**Your goal**
All records are to be printed exactly as they appear.

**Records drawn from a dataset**
++++++++++++++++++++

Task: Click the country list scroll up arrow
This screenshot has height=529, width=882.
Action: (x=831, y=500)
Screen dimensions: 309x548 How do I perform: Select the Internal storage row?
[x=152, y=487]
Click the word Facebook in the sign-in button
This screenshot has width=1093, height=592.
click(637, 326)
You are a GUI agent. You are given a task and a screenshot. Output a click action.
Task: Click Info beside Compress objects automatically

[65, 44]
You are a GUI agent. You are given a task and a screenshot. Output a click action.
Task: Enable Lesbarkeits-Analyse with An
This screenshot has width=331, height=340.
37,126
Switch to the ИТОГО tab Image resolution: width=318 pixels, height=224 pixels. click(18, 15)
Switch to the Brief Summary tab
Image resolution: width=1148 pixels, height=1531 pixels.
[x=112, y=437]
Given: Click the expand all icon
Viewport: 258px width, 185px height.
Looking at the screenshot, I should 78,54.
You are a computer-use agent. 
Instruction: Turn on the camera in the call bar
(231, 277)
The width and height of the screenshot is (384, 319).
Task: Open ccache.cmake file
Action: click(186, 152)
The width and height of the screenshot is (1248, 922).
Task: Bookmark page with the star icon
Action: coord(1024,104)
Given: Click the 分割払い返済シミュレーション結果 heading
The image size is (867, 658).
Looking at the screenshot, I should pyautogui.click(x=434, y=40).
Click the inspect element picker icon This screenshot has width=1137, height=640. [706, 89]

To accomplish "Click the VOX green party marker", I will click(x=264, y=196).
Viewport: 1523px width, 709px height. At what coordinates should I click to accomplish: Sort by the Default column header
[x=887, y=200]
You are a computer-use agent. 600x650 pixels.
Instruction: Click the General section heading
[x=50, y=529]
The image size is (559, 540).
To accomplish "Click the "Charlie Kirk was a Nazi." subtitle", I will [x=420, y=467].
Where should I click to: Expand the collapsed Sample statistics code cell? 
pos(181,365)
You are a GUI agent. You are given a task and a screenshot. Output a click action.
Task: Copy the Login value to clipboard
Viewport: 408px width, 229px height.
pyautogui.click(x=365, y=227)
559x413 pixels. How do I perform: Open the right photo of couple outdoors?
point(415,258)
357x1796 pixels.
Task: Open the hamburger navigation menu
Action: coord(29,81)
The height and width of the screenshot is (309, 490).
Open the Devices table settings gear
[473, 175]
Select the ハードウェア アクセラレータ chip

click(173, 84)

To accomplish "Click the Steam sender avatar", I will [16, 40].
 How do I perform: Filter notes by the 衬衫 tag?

++++++++++++++++++++

**Output of the task**
Task: Click the country list scroll up arrow
This screenshot has height=529, width=882.
Action: (x=831, y=500)
Screen dimensions: 309x548 How do I perform: Select the Internal storage row?
[x=152, y=487]
Click the word Facebook in the sign-in button
This screenshot has width=1093, height=592.
click(637, 326)
You are a GUI agent. You are given a task and a screenshot. Output a click action.
Task: Click Info beside Compress objects automatically

[65, 44]
You are a GUI agent. You are given a task and a screenshot. Output a click action.
Task: Enable Lesbarkeits-Analyse with An
This screenshot has width=331, height=340.
37,126
Switch to the ИТОГО tab Image resolution: width=318 pixels, height=224 pixels. click(18, 15)
Switch to the Brief Summary tab
Image resolution: width=1148 pixels, height=1531 pixels.
[x=112, y=437]
Given: Click the expand all icon
Viewport: 258px width, 185px height.
Looking at the screenshot, I should 78,54.
You are a computer-use agent. 
Instruction: Turn on the camera in the call bar
(231, 277)
The width and height of the screenshot is (384, 319).
Task: Open ccache.cmake file
Action: click(186, 152)
The width and height of the screenshot is (1248, 922).
Task: Bookmark page with the star icon
Action: coord(1024,104)
Given: Click the 分割払い返済シミュレーション結果 heading
The image size is (867, 658).
Looking at the screenshot, I should pyautogui.click(x=434, y=40).
Click the inspect element picker icon This screenshot has width=1137, height=640. [706, 89]

To accomplish "Click the VOX green party marker", I will click(x=264, y=196).
Viewport: 1523px width, 709px height. At what coordinates should I click to accomplish: Sort by the Default column header
[x=887, y=200]
You are a computer-use agent. 600x650 pixels.
Instruction: Click the General section heading
[x=50, y=529]
The image size is (559, 540).
To accomplish "Click the "Charlie Kirk was a Nazi." subtitle", I will [x=420, y=467].
Where should I click to: Expand the collapsed Sample statistics code cell? 
pos(181,365)
You are a GUI agent. You are given a task and a screenshot. Output a click action.
Task: Copy the Login value to clipboard
Viewport: 408px width, 229px height.
pyautogui.click(x=365, y=227)
559x413 pixels. How do I perform: Open the right photo of couple outdoors?
point(415,258)
357x1796 pixels.
Task: Open the hamburger navigation menu
Action: coord(29,81)
The height and width of the screenshot is (309, 490).
Open the Devices table settings gear
[473, 175]
Select the ハードウェア アクセラレータ chip

click(173, 84)

To accomplish "Click the Steam sender avatar", I will [16, 40].
 How do I perform: Filter notes by the 衬衫 tag?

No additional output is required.